Andrew:                              17:55                     So they had both of those things. I ran the value trap indicated there on sear on Sears and it came out to, you know, it’s going to depend on what share price you put in, but 2151 um, and so to give you context, the Vti is on a number scale. So if a stock scores 250 or below, then it’s going to be a strong by anywhere between two 50 to 800 it’s, you can either say it’s a hold or are you monetary or it’s on your watch list. Maybe it’s close to a buy and anything 800 and above is going to be a strong sell. So 800 and above. Sears was 2151 very, very high. I see no reason why anybody should have been in that stock for years and years. And so it kind of brings me to my point in the conclusion of all that bankruptcy research I did years ago, is that okay, it’s still relevant today.

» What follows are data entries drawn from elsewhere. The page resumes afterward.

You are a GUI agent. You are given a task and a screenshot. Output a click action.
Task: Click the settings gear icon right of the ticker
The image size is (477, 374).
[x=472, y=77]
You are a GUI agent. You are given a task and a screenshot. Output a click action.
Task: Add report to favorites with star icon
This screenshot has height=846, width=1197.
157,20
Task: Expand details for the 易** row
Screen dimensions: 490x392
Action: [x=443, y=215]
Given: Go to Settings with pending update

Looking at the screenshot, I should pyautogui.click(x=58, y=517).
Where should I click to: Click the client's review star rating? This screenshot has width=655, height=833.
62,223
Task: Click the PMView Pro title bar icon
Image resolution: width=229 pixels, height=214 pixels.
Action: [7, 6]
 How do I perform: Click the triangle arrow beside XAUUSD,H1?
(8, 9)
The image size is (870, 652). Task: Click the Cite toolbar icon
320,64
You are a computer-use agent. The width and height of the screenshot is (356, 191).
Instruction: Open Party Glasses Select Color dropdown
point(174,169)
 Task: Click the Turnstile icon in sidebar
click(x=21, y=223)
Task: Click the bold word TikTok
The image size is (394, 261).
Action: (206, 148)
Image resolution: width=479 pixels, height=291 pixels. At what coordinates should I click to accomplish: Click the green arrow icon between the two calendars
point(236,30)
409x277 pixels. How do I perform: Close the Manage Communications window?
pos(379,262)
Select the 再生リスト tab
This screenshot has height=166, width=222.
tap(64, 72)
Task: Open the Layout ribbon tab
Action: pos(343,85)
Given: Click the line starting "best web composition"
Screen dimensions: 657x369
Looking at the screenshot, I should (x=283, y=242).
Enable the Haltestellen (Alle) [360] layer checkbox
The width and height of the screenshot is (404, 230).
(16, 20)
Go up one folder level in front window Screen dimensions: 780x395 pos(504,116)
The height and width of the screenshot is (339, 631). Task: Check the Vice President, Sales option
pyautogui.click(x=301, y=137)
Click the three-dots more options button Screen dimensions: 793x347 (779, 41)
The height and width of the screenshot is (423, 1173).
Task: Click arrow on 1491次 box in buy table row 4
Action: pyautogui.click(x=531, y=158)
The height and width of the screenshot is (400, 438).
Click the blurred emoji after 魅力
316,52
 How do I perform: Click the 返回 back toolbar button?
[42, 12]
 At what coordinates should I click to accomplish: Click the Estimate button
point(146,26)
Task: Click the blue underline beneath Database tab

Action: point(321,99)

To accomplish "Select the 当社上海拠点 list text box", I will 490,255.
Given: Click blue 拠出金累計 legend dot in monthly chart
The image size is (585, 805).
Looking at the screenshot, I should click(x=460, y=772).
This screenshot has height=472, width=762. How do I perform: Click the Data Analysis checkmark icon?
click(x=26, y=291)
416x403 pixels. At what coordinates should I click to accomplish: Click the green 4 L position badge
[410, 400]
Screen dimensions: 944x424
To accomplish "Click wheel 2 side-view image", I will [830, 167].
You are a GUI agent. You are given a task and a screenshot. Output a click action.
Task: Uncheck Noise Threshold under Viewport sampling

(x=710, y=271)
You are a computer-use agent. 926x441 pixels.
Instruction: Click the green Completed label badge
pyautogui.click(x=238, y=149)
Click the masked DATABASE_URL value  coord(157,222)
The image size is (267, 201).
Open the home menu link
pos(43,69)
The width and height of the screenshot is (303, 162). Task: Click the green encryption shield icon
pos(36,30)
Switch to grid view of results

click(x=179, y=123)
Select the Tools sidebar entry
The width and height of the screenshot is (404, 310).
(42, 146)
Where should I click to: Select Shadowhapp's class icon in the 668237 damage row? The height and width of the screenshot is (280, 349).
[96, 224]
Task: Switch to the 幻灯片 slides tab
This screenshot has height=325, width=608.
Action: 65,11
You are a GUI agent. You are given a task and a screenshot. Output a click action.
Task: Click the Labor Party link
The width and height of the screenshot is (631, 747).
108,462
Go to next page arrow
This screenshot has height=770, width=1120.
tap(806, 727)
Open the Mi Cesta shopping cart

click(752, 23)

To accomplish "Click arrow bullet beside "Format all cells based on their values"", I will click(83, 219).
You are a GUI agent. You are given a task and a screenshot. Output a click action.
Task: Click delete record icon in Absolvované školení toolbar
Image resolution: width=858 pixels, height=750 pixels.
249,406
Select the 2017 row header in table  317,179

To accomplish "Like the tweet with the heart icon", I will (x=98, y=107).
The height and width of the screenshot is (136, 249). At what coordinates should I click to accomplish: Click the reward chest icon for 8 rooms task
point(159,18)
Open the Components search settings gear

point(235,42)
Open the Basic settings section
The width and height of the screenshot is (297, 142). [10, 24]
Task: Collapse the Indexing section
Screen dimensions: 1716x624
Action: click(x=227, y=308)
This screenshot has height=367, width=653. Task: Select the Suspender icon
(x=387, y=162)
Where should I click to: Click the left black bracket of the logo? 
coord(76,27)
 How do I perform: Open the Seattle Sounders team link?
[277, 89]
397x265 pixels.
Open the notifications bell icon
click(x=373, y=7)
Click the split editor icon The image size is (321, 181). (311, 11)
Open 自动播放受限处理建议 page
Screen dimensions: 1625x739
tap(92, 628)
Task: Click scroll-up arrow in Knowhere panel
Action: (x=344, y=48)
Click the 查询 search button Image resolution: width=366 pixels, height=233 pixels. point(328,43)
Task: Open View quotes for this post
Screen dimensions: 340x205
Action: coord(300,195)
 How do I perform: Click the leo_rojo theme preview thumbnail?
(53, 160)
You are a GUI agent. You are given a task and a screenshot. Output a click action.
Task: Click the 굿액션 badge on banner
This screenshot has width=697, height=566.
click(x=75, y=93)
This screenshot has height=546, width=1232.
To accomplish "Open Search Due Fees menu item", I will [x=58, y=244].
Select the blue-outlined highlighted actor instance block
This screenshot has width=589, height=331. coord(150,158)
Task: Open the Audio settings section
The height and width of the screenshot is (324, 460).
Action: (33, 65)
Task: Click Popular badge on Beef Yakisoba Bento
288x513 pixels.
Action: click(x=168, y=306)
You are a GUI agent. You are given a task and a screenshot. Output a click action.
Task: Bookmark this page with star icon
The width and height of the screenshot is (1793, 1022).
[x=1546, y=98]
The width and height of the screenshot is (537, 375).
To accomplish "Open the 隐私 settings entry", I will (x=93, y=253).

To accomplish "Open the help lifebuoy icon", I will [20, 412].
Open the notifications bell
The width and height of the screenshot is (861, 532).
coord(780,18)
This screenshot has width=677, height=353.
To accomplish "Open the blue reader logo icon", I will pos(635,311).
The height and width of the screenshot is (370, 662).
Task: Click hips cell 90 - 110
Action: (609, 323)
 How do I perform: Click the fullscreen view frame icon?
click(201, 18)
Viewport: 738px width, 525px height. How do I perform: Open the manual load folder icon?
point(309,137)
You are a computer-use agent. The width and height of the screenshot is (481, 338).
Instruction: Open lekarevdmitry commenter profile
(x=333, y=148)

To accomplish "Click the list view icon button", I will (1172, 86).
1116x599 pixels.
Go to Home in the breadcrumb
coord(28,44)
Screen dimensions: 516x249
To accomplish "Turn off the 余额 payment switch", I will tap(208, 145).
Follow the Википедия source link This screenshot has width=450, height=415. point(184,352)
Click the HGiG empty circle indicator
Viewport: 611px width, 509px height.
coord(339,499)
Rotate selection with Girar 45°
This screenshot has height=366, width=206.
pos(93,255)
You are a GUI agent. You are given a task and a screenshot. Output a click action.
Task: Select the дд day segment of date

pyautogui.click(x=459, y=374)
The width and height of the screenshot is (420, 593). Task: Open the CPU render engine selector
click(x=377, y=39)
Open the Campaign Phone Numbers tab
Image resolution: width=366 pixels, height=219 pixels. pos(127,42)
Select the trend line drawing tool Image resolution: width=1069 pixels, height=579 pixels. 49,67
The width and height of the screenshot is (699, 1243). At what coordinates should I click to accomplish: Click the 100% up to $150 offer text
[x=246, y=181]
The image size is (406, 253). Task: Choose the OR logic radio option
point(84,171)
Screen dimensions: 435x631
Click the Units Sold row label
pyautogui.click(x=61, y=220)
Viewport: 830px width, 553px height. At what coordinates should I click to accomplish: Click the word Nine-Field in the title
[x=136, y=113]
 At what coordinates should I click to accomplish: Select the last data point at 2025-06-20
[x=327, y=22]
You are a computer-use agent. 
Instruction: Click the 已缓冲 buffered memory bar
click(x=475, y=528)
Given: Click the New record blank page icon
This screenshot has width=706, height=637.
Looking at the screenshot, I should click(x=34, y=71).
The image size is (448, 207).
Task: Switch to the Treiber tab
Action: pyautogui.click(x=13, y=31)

Andrew:                              18:51                     And every time I do a new VTI on the new stock that just got announced that they went bankrupt, I see the same thing and it’s proven to be true over and over again. And so like in the case of Sears, they filed, I think, I think Dave, we were talking off the air, we said, or you said that they, you saw an article they file, they announced that they were filing bankruptcies somewhere in October of last year. Their annual report was march of last year. So we’re talking about seven months where if you were being the type of investor, like, like we like to preach and let’s say you had, you had bought Sears because you didn’t know much about investing, you didn’t know anything about financial statements. So let’s say you bought Sears back in 2015 right? I didn’t even run the Vti for 2016 or 2015 or any of those previous years.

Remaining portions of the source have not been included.